Screenshot grounding data:
==================================================
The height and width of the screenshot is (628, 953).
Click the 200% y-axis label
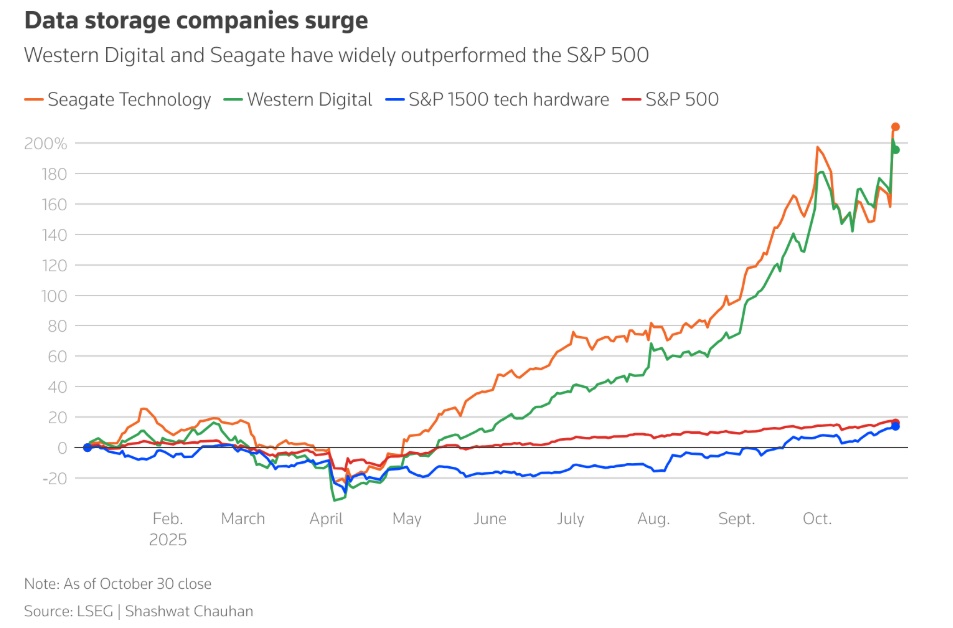[45, 144]
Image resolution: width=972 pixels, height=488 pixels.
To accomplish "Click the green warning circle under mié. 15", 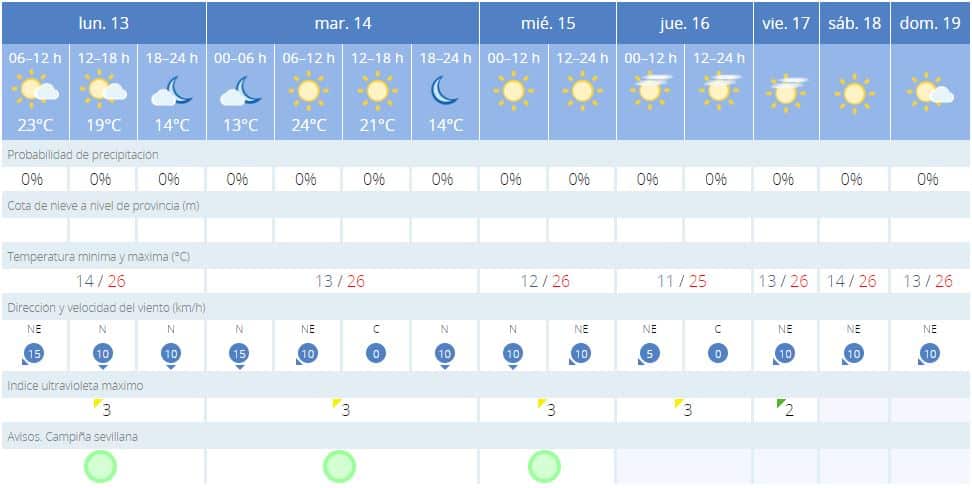I will [x=544, y=466].

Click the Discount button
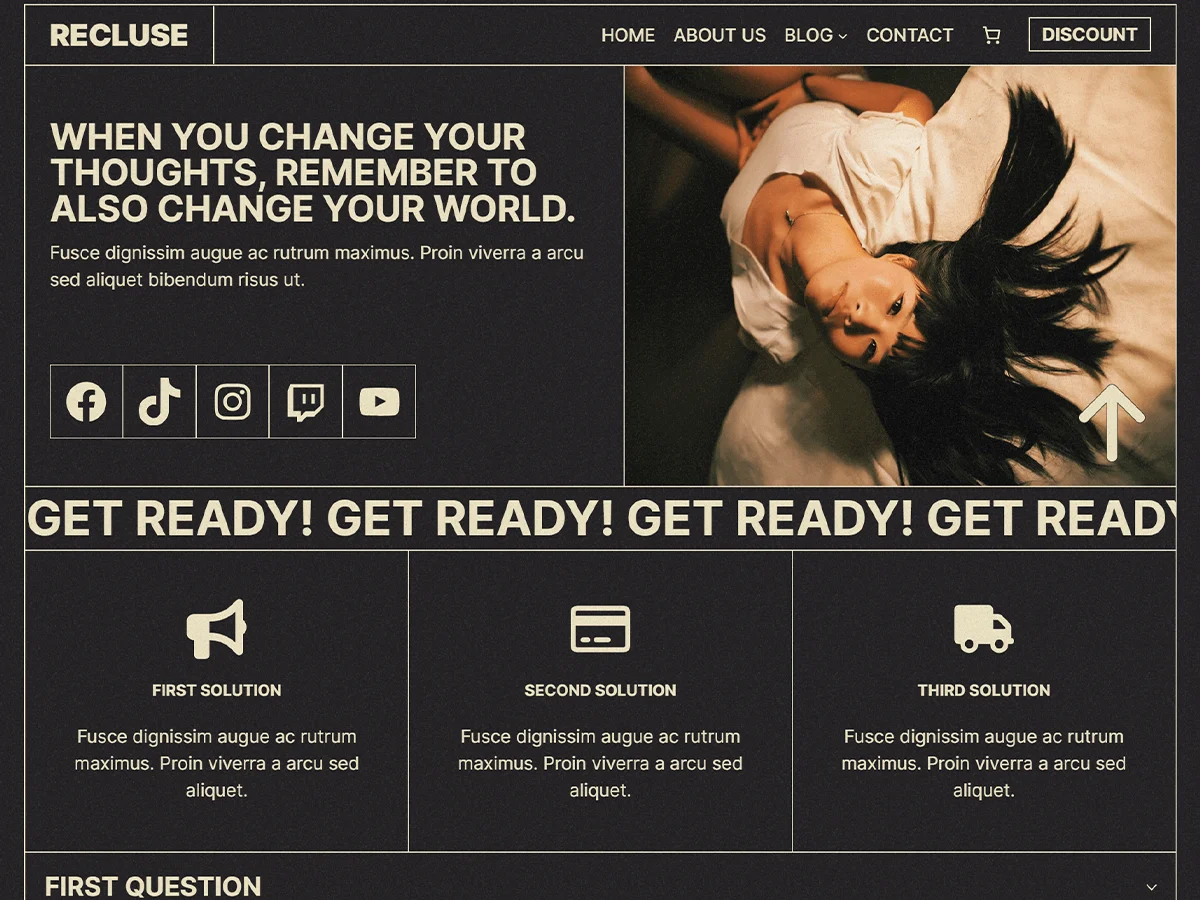click(x=1089, y=34)
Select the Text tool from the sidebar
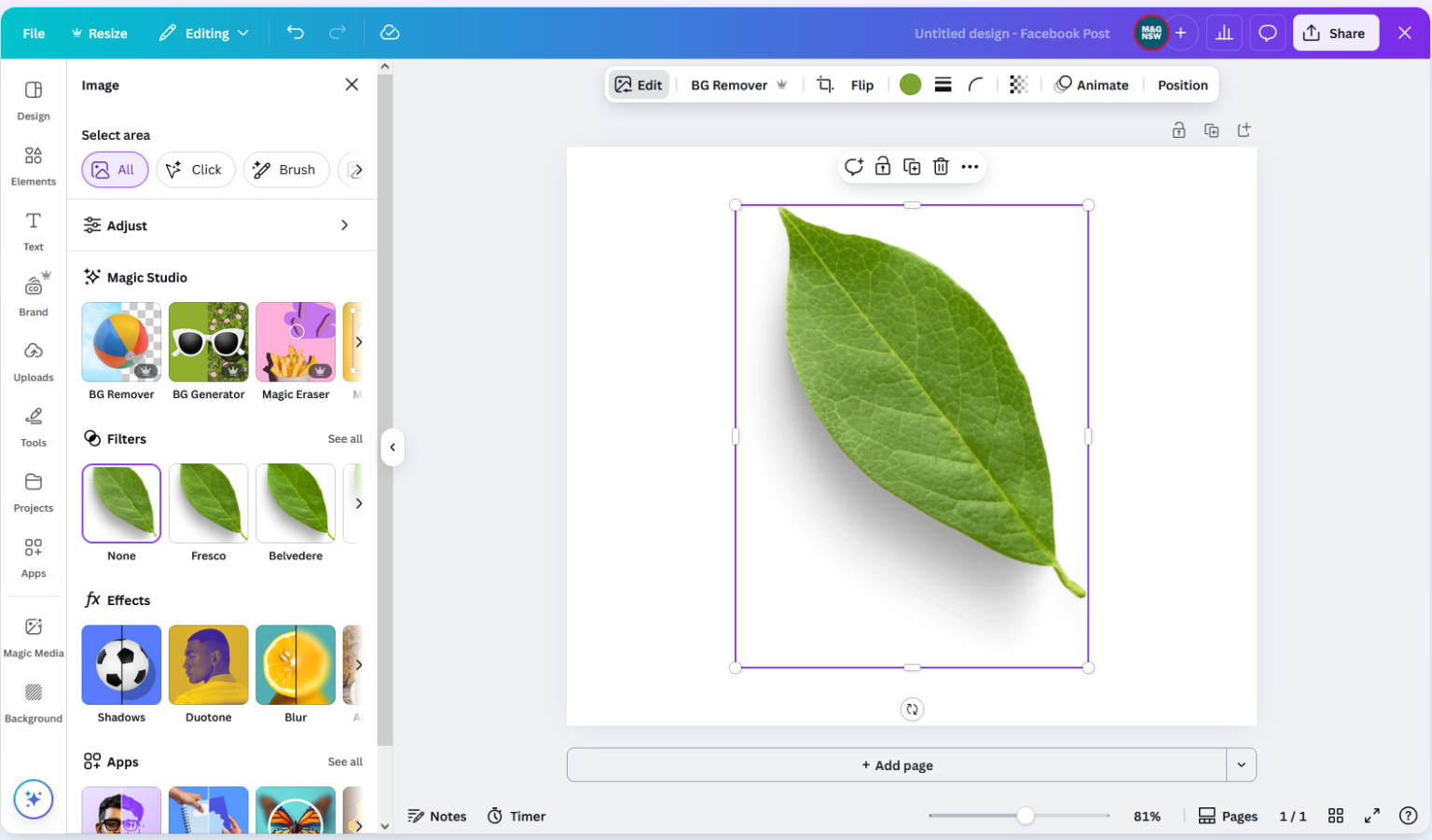The height and width of the screenshot is (840, 1432). click(x=34, y=231)
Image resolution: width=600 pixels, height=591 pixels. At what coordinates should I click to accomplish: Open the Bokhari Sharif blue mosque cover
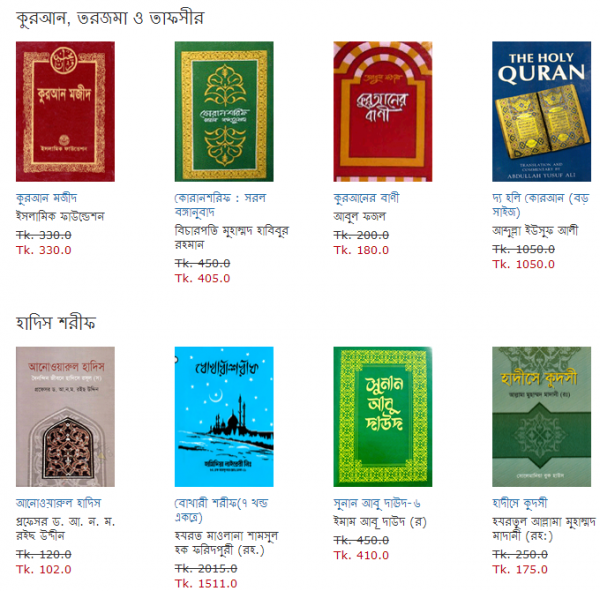point(224,417)
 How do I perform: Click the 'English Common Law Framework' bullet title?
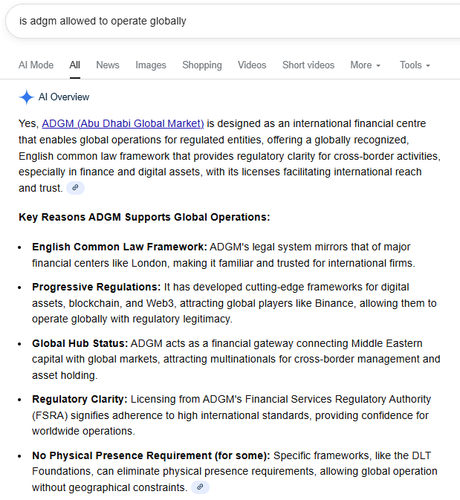click(120, 247)
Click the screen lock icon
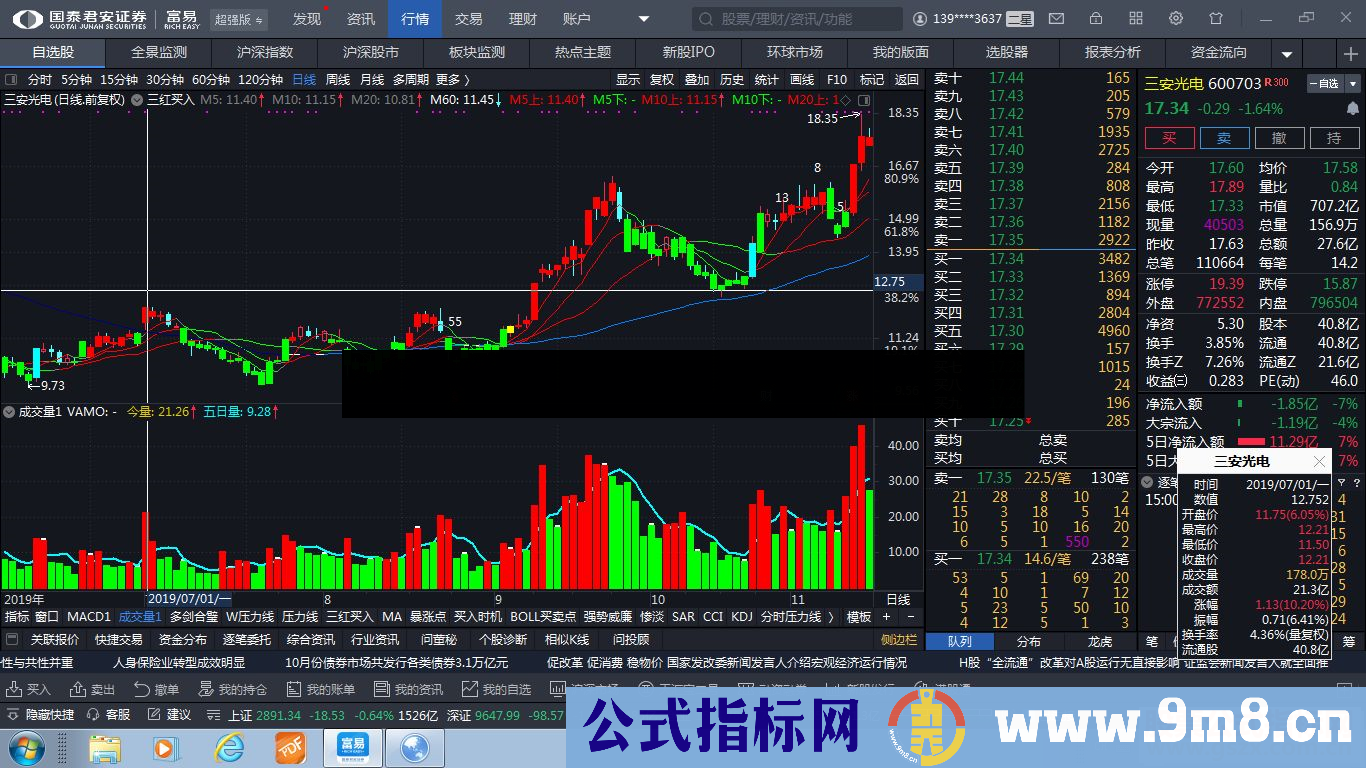The width and height of the screenshot is (1366, 768). coord(1096,18)
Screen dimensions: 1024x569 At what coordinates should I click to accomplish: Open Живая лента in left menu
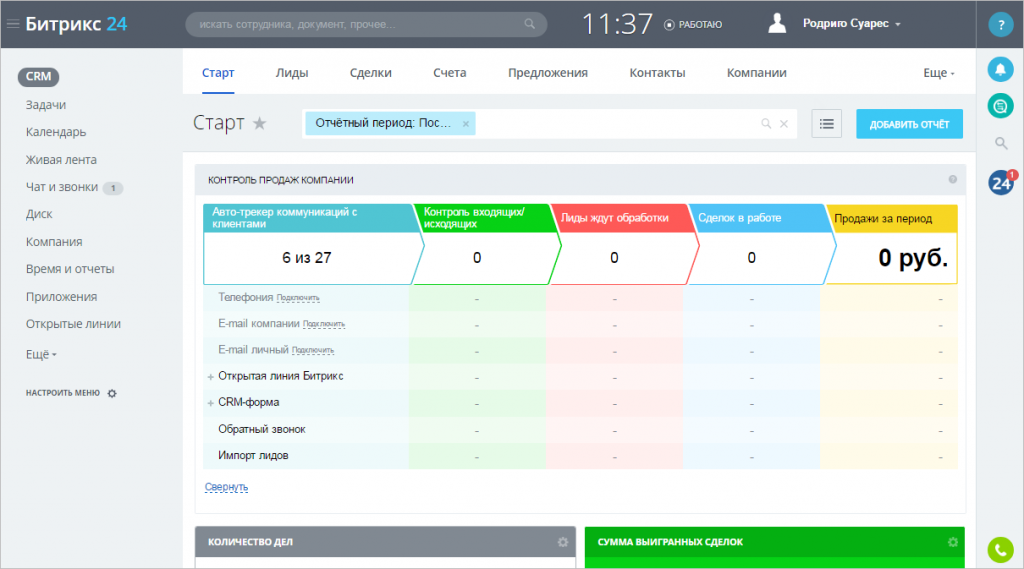coord(61,160)
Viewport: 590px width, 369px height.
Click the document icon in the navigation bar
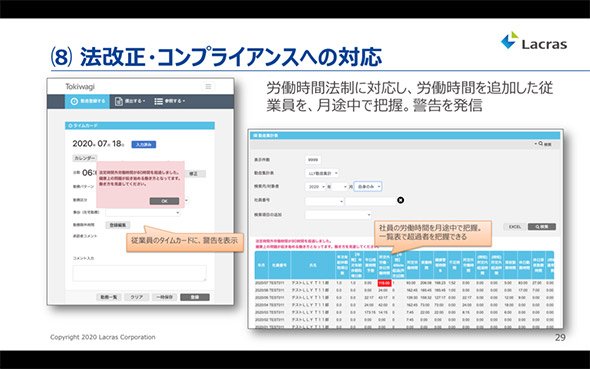pyautogui.click(x=119, y=101)

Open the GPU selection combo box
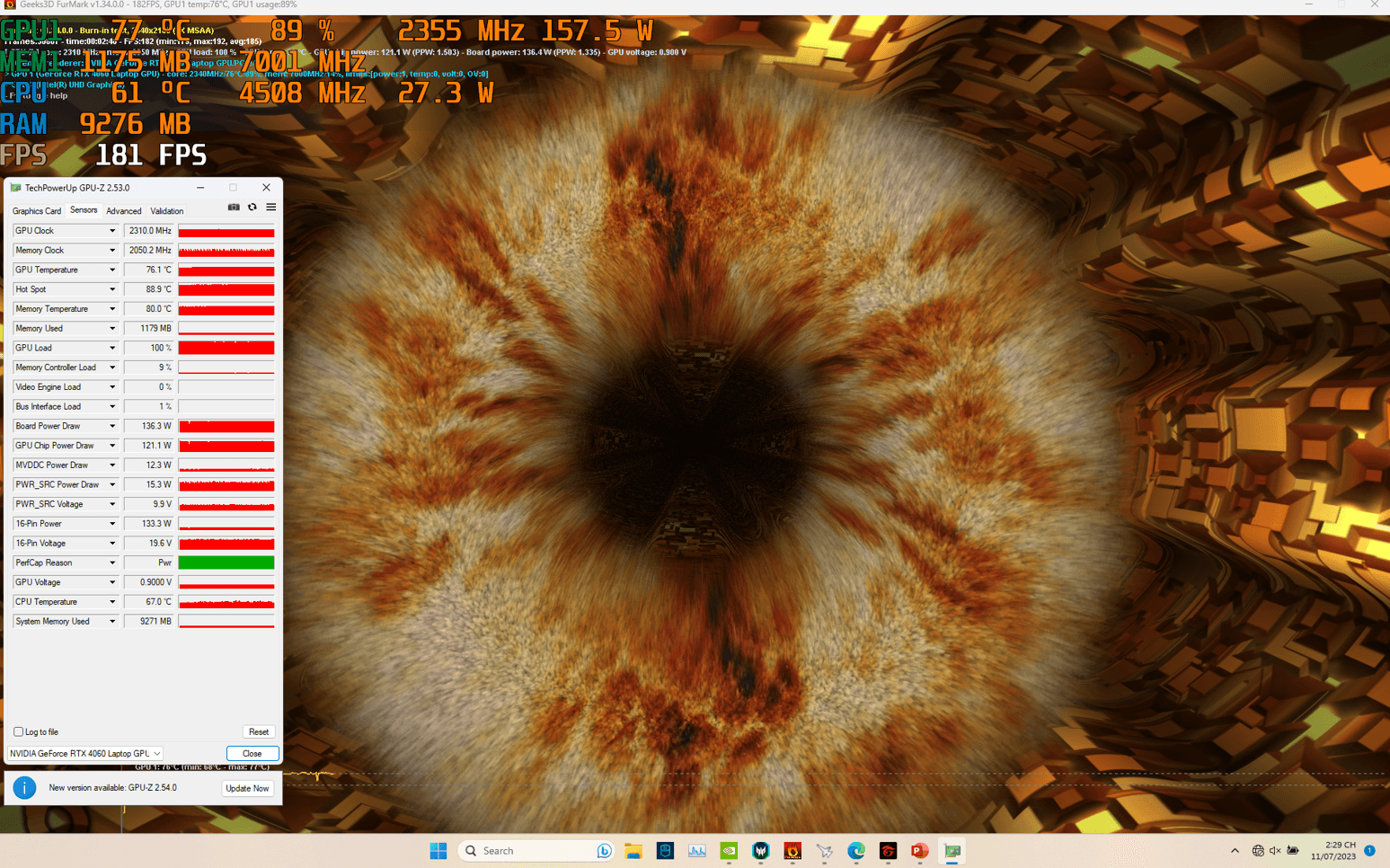[x=85, y=754]
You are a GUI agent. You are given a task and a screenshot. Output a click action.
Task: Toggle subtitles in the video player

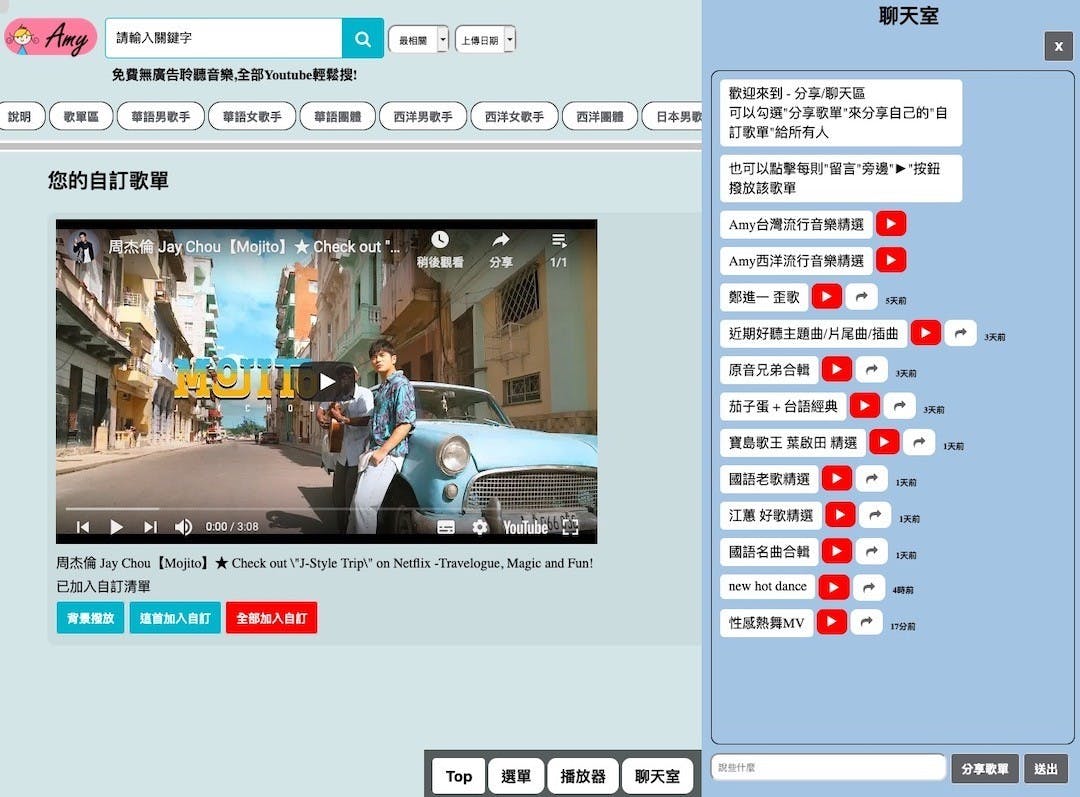tap(446, 527)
==================================================
TASK INSTRUCTIONS =
Write out exactly the lines beginning with the line that holds "Open the GPU selection combo box" and ending with the final line of the data, both ends included, without the pictures.

YOUR SOLUTION =
Open the GPU selection combo box
[x=85, y=754]
You are a GUI agent. You are given a task and a screenshot. Output a click action.
Task: Toggle subtitles in the video player

tap(446, 527)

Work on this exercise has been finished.